### Exercise A
Name the countries that the passage on Louis XIV says France fought wars with during his reign.

::: Extract to read :::

When Mazarin died in 1661, Louis XIV assumed absolute power until his own death in 1715. Throughout his long reign, characterised by ‘glitter and gloom’ as one historian has put it, Louis sought to project the power of the French monarchy – bolstered by claims of divine right – both at home and abroad. He involved France in a long series of costly, almost continuous wars with Holland, Austria and England, which gained France territory but terrified its neighbours and nearly bankrupted the treasury. State taxation to fill the coffers caused widespread poverty and vagrancy in Paris, which was by then a city of almost 600,000 people.
But Louis was able to quash the ambitious, feuding aristocracy and create the first truly centralised French state, elements of which can still be seen in France today. While he did pour huge sums of money into building his extravagant palace at Versailles, by doing so he was able to turn his nobles into courtiers, forcing them to compete with one another for royal favour and reducing them to ineffectual sycophants.

:::

### Exercise B
Return, unchanged, the stretch of the records from their start through the line that contains "What do you see at coordinates (138, 80)".

::: Data supplied :::

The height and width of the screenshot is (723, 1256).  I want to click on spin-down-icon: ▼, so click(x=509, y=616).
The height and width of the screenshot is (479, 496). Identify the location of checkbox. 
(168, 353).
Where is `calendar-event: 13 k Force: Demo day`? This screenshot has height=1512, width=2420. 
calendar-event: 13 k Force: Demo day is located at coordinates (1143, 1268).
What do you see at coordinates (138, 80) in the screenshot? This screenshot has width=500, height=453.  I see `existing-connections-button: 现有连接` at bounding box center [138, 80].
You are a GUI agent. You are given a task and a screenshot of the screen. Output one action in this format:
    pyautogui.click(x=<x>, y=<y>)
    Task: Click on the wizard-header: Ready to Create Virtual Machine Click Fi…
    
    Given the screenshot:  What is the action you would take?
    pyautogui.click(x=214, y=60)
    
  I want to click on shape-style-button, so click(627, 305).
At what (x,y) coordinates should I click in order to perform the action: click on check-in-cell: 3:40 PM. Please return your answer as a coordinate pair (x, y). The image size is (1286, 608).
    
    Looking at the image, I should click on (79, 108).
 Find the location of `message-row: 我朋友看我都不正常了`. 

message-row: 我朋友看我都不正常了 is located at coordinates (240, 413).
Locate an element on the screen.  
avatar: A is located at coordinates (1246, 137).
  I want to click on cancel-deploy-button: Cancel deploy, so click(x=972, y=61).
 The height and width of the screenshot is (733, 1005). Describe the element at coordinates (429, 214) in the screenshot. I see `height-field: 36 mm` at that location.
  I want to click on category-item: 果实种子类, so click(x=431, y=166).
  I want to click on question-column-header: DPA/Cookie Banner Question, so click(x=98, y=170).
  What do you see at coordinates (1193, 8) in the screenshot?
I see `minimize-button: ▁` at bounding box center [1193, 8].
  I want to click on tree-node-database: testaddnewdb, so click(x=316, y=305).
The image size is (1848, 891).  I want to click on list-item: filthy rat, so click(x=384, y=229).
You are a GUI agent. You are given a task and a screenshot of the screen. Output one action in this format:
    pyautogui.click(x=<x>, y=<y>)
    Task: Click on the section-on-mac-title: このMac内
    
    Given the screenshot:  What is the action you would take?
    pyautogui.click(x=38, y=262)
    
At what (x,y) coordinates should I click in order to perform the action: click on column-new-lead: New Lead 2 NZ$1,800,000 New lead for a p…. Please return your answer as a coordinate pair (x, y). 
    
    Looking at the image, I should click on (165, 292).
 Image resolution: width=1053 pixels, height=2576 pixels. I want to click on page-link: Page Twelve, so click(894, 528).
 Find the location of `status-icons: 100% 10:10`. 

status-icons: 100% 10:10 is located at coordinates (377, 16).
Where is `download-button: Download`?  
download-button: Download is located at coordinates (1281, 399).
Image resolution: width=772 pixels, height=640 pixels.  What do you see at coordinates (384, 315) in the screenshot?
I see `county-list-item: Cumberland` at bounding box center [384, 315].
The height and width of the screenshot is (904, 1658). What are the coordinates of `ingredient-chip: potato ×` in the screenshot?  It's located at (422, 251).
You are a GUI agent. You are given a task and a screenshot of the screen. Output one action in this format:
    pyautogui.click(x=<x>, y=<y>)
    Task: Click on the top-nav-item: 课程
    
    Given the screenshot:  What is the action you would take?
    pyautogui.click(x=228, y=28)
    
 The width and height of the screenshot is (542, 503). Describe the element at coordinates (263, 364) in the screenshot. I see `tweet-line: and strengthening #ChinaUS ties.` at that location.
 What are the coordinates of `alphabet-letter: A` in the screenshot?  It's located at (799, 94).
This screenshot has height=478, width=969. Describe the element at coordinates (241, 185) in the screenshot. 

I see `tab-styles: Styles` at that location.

:::

### Response area A
Holland, Austria and England.

### Response area B
The height and width of the screenshot is (723, 1256).  I want to click on spin-down-icon: ▼, so click(x=509, y=616).
The height and width of the screenshot is (479, 496). Identify the location of checkbox. 
(168, 353).
Where is `calendar-event: 13 k Force: Demo day`? This screenshot has height=1512, width=2420. 
calendar-event: 13 k Force: Demo day is located at coordinates (1143, 1268).
What do you see at coordinates (138, 80) in the screenshot? This screenshot has width=500, height=453.  I see `existing-connections-button: 现有连接` at bounding box center [138, 80].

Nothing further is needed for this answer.